**EXERCISE GOAL**. Check which lines of the entries that follow hold "will", then give the number of those lines and nothing more.

(Extracted data entries)
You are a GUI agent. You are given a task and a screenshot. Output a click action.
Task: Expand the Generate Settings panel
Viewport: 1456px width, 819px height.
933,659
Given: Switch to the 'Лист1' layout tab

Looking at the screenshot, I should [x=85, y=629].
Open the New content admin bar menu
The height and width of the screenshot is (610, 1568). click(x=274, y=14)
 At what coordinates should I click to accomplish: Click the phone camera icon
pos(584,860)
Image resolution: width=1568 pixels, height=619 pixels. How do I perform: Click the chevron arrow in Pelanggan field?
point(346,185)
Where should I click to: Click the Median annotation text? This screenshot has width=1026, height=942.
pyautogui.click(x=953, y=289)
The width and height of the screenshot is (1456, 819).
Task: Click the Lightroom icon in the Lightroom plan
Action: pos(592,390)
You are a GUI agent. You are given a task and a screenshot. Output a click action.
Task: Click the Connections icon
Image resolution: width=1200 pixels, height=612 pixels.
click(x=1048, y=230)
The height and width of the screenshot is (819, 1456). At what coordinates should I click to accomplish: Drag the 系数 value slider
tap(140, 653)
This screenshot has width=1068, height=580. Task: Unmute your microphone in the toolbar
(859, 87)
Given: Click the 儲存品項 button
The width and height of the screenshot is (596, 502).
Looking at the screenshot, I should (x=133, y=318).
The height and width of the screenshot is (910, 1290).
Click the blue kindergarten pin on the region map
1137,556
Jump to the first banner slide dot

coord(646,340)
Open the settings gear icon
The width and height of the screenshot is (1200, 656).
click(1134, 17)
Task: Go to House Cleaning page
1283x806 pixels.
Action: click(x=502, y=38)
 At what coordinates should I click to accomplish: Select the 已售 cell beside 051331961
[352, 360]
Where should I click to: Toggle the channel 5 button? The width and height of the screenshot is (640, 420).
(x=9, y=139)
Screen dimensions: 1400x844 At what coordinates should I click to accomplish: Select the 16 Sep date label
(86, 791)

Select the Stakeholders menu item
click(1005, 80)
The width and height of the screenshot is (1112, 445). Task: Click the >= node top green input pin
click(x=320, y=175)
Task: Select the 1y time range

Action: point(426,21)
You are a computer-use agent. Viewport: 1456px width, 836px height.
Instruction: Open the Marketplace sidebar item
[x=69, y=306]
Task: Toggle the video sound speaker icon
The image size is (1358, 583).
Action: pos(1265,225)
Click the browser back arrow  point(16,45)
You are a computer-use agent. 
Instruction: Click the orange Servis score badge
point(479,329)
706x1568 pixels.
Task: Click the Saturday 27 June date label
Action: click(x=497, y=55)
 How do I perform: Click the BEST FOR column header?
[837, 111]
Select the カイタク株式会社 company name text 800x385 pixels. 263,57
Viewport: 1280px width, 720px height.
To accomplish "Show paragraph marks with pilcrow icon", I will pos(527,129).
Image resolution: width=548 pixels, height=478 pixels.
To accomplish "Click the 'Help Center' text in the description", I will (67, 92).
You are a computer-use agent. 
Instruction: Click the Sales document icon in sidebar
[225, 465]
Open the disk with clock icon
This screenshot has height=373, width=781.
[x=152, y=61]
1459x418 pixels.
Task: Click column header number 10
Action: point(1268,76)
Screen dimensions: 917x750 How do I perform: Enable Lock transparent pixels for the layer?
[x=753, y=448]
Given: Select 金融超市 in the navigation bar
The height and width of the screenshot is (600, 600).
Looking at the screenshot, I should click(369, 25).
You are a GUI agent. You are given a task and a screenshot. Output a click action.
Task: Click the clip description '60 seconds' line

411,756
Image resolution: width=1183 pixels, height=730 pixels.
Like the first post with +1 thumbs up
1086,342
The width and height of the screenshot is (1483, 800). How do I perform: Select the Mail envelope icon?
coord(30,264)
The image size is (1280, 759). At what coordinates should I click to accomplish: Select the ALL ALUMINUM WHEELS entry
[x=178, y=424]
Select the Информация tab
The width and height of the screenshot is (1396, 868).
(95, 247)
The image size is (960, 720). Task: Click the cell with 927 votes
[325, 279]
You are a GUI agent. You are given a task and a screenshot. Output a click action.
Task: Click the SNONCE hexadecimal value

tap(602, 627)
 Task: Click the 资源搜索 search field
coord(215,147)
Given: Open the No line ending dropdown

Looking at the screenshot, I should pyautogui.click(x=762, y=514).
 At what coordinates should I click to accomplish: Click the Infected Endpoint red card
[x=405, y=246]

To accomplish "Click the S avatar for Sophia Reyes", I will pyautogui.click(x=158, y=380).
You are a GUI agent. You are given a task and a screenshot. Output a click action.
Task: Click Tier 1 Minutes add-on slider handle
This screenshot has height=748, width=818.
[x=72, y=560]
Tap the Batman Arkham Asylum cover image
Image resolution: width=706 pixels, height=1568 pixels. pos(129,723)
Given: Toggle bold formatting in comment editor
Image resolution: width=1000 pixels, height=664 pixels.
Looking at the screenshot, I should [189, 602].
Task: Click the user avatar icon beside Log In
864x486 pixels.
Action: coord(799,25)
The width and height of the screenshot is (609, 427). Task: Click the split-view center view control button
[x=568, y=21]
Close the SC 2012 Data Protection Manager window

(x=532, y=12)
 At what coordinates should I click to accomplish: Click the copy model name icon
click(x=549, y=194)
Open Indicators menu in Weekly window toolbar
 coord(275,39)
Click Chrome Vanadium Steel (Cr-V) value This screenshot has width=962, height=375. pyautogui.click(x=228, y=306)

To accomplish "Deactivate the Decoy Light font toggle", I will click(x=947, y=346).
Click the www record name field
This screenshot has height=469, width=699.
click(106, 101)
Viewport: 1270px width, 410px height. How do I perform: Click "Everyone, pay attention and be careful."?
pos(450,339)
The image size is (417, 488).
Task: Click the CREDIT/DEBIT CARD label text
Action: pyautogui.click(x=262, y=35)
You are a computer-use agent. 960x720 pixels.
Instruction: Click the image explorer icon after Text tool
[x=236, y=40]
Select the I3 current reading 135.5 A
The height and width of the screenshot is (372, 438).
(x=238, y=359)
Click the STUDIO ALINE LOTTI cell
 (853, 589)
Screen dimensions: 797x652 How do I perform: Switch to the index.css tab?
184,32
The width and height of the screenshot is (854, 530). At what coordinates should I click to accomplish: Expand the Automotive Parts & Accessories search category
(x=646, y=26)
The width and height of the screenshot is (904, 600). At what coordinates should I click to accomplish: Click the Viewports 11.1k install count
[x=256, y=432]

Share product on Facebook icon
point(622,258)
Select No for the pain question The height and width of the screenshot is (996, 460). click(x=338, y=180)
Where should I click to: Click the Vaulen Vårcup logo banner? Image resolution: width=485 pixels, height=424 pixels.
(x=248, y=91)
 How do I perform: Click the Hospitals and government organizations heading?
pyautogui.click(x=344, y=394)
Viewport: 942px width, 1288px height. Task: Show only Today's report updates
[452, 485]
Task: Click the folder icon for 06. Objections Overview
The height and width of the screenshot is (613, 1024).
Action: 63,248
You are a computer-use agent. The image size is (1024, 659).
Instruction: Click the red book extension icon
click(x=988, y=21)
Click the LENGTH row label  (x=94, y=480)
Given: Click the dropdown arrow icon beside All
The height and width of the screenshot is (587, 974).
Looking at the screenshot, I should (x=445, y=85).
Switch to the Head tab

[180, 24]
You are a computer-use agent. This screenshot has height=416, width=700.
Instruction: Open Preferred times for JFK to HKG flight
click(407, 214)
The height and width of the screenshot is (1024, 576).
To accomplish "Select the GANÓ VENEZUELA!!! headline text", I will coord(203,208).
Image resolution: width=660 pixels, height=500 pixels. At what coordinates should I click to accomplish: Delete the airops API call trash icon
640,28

**ANSWER SPACE**. 5